Réunion du 6 février 2008 à 21h30
Ratification du traité de lisbonne — Discussion générale

Photo issue du site de l'Assemblée nationale ou de WikipediaFrançois Rochebloine :

Dans une vie politique, rares sont les moments où il est donné à un député la possibilité d'émettre un vote où les priorités de l'action immédiate rejoignent de la manière la plus évidente les engagements les plus fondamentaux. Pour les députés du groupe Nouveau Centre, le vote qu'ils vont émettre en faveur de la ratification du traité de Lisbonne est l'un de ces moments privilégiés.

J'ai parlé des priorités de l'action présente. Certains arguments avancés contre la ratification me poussent à insister sur ce point aujourd'hui. La première des priorités consistait à sortir de l'impasse dans laquelle l'échec du référendum de 2005 avait jeté notre projet commun. Nos partenaires européens attendaient cet événement.

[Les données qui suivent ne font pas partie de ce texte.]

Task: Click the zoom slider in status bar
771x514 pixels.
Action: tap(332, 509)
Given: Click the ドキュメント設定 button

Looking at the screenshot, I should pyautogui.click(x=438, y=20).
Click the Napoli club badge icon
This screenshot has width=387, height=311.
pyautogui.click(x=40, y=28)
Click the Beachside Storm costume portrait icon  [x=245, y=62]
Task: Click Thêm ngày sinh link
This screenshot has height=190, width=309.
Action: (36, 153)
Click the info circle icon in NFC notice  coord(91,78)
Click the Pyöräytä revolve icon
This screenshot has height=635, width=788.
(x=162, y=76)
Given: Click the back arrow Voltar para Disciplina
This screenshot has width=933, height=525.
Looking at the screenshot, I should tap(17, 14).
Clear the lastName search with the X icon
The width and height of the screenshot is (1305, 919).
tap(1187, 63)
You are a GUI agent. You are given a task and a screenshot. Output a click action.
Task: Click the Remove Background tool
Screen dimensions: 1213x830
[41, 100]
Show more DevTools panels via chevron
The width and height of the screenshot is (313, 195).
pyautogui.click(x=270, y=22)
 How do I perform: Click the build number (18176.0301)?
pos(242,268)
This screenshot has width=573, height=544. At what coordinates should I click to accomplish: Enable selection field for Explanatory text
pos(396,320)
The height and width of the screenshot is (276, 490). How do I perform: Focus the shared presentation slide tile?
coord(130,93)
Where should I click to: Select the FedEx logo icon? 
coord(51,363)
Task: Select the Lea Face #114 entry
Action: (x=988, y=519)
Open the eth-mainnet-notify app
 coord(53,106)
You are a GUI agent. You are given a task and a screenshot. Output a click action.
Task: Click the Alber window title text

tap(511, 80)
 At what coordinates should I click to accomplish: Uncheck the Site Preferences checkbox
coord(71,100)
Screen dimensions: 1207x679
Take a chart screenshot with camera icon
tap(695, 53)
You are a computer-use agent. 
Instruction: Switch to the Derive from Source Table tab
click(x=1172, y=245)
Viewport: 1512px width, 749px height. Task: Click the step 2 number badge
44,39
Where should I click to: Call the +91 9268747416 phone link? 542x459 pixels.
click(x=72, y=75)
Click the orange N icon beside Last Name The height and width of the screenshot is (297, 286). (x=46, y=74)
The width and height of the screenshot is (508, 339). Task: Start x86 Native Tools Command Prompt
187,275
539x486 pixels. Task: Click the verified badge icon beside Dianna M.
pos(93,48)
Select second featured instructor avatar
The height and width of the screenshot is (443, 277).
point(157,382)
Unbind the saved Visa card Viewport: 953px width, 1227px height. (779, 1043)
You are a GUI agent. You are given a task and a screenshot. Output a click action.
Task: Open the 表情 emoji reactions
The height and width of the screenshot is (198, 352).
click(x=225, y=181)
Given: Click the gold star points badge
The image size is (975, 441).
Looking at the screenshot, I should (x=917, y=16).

Nous devons le redire encore aujourd'hui : la victoire du « non » au référendum n'a pas eu de lendemain politique. Pour qu'il en fût autrement, il aurait fallu que les partisans du refus du traité constitutionnel aient une solution de rechange concrète et crédible. Il aurait fallu que le souverainisme ne se limite pas à une attitude, certes profondément respectable en soi, mais qu'il porte aussi un projet.

Or, et tout le monde a pu le constater, aucune alternative crédible n'a été présentée, ou même seulement pressentie, par ceux que le non est seul à fédérer. Tout s'est passé comme si la victoire d'un jour avait épuisé le dynamisme et la créativité des vainqueurs.

Je n'ai pas l'intention de condamner le travail de la Convention pour l'avenir de l'Europe. Il serait trop facile de faire grief à ses membres de s'être engagés dans une entreprise irréaliste alors qu'ils ont été véritablement enthousiastes et entièrement consacrés à leur tâche. Il nous faut simplement constater que leur oeuvre reposait sur une hypothèse aventureuse : la présentation aux citoyens des États membres de l'ensemble de l'acquis juridique communautaire, ancien et récent, était une erreur. Certes, l'erreur était généreuse : elle procédait de la volonté de rendre accessible aux Européens, aux anciens comme aux nouveaux, toute l'oeuvre de la construction européenne acquise depuis un demi-siècle. Malheureusement, on ne distinguait pas l'essentiel de l'accessoire, l'indispensable du souhaitable, le vieux du neuf. Aussi l'opinion a-t-elle mal ressenti le contraste entre un texte touffu, incompréhensible pour le plus grand nombre, et ses interrogations simples et vitales du moment. La crainte d'une carte forcée a contribué à dissimuler l'urgence politique à laquelle le traité constitutionnel s'efforçait de répondre, à savoir l'amélioration des procédures de décisions européennes dans la perspective d'une Europe élargie.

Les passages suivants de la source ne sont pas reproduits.